### TASK
Please return the lines of the data that contain "below".
***** DATA SECTION *****
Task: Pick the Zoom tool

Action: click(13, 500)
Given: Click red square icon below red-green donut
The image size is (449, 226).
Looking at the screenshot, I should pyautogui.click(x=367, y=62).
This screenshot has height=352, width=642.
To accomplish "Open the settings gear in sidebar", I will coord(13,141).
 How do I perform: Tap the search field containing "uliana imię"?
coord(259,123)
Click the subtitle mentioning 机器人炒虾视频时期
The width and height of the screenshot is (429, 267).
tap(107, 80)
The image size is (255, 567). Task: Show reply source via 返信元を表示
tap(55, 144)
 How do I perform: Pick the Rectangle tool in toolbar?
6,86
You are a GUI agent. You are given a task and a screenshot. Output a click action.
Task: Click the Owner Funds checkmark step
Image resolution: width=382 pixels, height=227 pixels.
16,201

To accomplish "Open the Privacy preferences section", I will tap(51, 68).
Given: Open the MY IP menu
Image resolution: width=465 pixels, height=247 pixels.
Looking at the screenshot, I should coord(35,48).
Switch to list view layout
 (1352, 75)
*****
***** DATA SECTION *****
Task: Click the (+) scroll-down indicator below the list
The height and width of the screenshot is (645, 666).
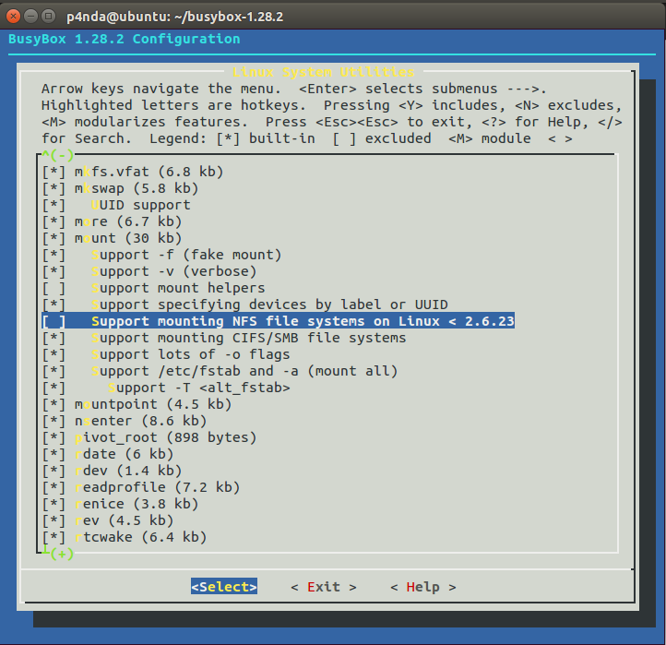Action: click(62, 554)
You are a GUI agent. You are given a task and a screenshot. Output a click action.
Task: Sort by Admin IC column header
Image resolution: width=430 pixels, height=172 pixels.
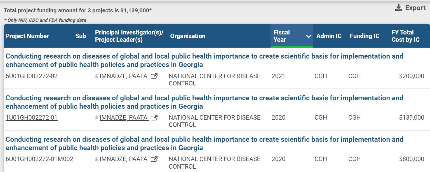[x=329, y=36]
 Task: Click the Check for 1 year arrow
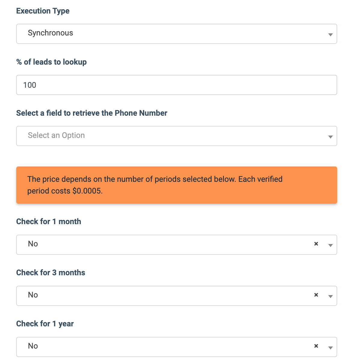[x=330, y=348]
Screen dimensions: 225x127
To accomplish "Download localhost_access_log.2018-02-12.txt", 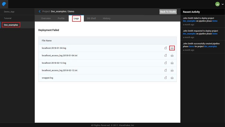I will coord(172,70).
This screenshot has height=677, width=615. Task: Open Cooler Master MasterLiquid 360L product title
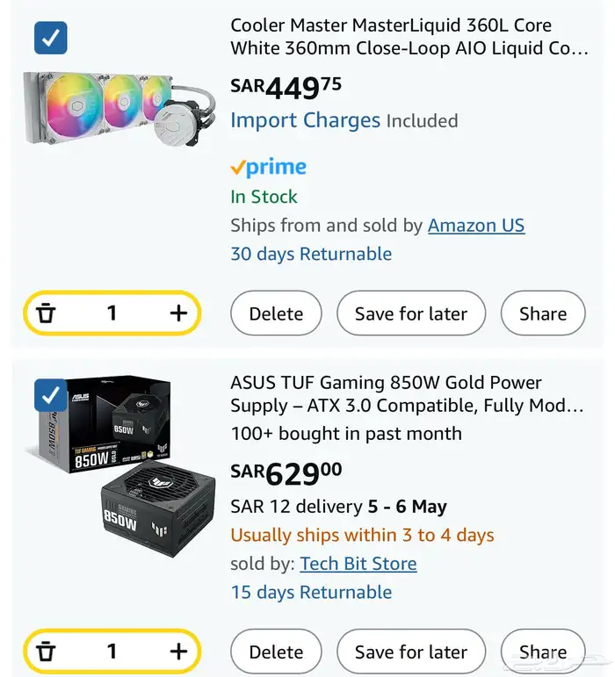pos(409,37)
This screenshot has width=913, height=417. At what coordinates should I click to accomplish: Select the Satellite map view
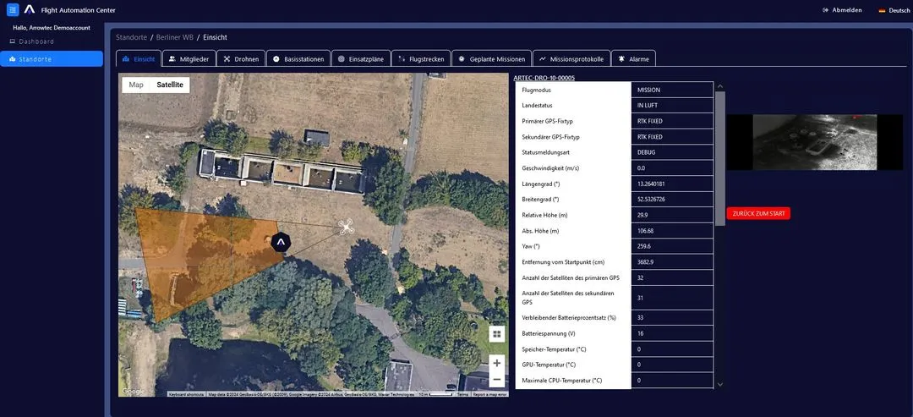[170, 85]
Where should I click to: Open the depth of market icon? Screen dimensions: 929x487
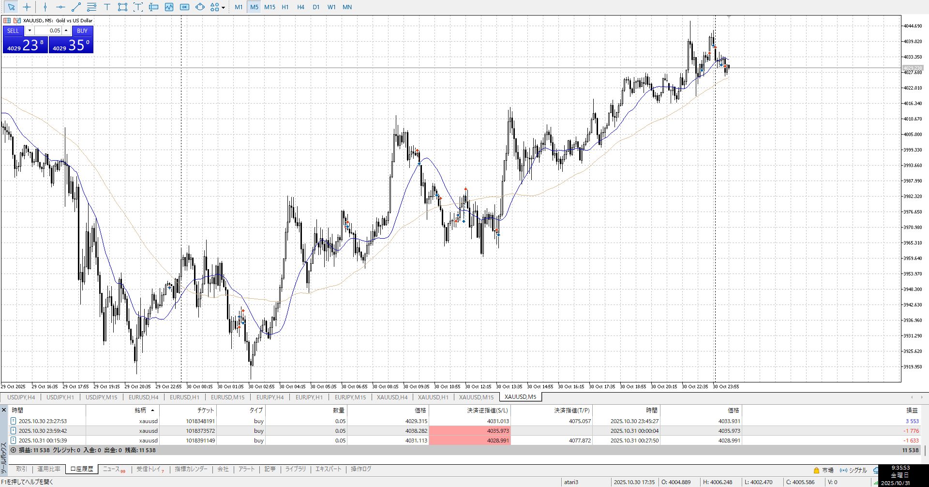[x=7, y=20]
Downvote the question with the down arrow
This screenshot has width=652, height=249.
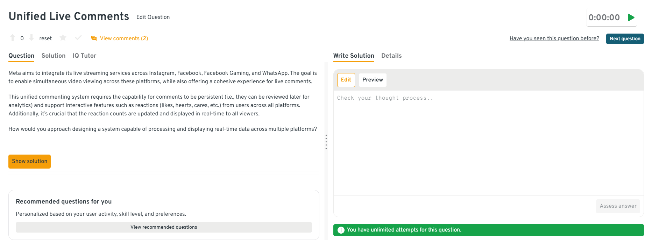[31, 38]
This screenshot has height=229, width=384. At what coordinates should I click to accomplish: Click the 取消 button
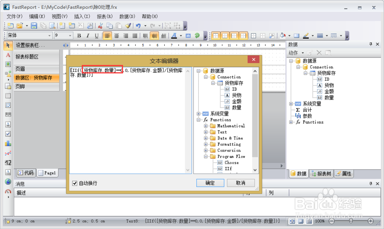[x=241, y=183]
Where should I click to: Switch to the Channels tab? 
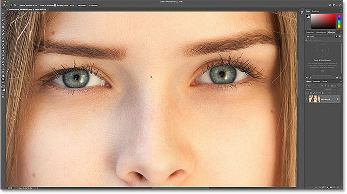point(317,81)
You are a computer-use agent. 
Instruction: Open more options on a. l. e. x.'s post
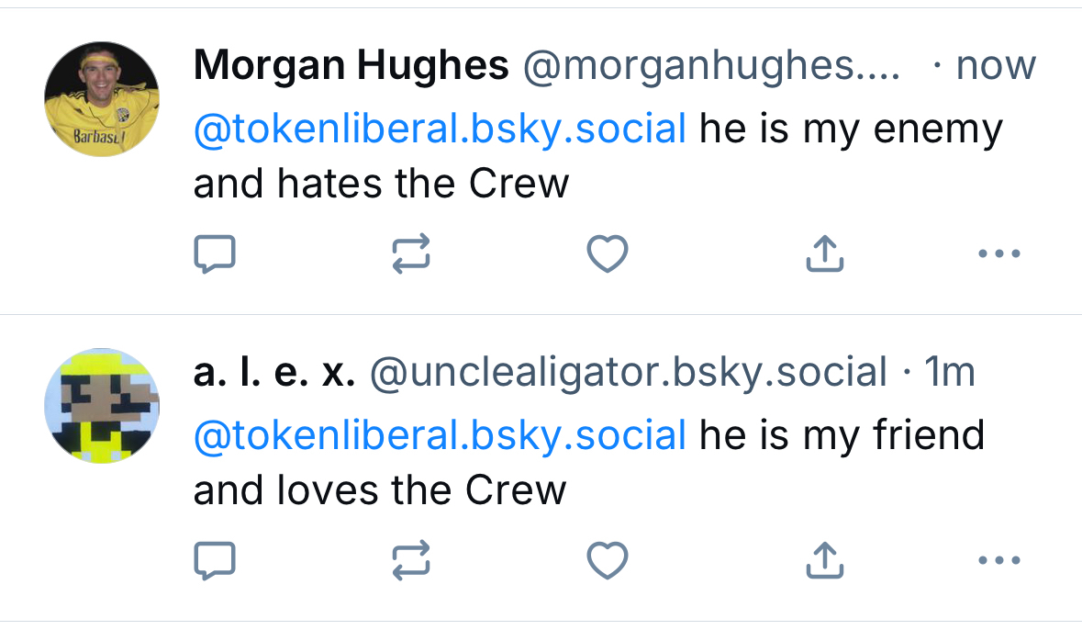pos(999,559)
*****
### EXERCISE SOLUTION
Given: Click red square icon below red-green donut
Task: Click the (+) scroll-down indicator below the list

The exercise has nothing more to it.